We use two glued canvases, and by using a pulling method one stays and the other one is removed. That which remains carries traces and that which is gone becomes its accomplice. The pulling of material becomes the metaphor of the pulling of the place of culture of origin. The material becomes the traces of human conduct of an emotional historic charge, of a research of origins.
The material becomes a medium of expression because it is the infrastructure of the relationship between man and culture, a story lived by memory. The space of the canvas is a fixed surface that becomes a territory where interior and exterior imply a reference to architectural elements that frame daily activities. Walls doors and windows become metaphors of a painting in search of a fundamental unity.
Barcode
The bar code has become the icon that is most present in our world today. We see it everywhere, on merchandise, objects, and on whatever we use in our daily lives. It is there to identify each unique element. Even we, as individuals are identified with a bar code, as in our passport.
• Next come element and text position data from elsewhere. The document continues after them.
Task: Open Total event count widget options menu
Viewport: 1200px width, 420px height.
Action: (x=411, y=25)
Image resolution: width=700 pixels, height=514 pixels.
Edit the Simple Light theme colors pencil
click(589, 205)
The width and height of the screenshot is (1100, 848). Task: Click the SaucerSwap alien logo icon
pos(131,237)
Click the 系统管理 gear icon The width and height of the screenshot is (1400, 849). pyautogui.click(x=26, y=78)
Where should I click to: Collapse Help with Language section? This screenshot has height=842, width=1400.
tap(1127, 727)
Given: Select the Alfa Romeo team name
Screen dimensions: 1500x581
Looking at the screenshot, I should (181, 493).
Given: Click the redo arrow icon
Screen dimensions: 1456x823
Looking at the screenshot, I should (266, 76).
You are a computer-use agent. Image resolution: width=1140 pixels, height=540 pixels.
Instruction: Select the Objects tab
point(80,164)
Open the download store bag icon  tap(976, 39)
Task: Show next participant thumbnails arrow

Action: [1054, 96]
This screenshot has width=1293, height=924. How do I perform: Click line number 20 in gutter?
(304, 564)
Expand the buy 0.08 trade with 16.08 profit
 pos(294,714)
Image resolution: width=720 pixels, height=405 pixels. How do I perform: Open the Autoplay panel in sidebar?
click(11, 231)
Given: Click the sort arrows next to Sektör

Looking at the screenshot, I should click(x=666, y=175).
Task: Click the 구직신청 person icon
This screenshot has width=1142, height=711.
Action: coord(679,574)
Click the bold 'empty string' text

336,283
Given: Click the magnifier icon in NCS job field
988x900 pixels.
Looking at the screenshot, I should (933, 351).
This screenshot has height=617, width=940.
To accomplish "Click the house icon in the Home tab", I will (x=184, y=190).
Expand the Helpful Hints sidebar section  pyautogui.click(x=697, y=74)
We are all branded which allows the system to control our history of activities.
Through diverse communication media, the government and business organizations around the world accelerate consumption, a conspiracy where we have become the pawns of the game. Especially with advancing technology, our global economic system creates an addiction to consumption. An individual’s identity depends on the social and cultural environment, the family milieu, the surroundings, and the place where one is brought up. Furthermore, the identity evolves from personal experiences and social displacement. Civil identity (technical identification) is necessary in a civil order to manage our society as a group within the borders, in a geographical territory to limit and identify our space.
A civil identity such as a birth certificate or other, alone, cannot determine our social belonging. It is not our origins. Our identity stems from our memories through all their senses. We are our memories, but our native land is not what defines us. We are made out of all the lands we have inhabited, all those which have filled our senses. Each one of them is a fragment of our essence. They make each one of us unique. The fragmented mirror bar code is a self-reflection of our fragmented identity. The physical confrontation of the viewers facing a bar code reflects their image and standardizes a commercial imposed political identity. They can either assimilate or ask questions, reflect or do their own social investigation. It is our destiny as humans to be constantly confronted with mystery, the unknown, the necessity of reinventing ourselves.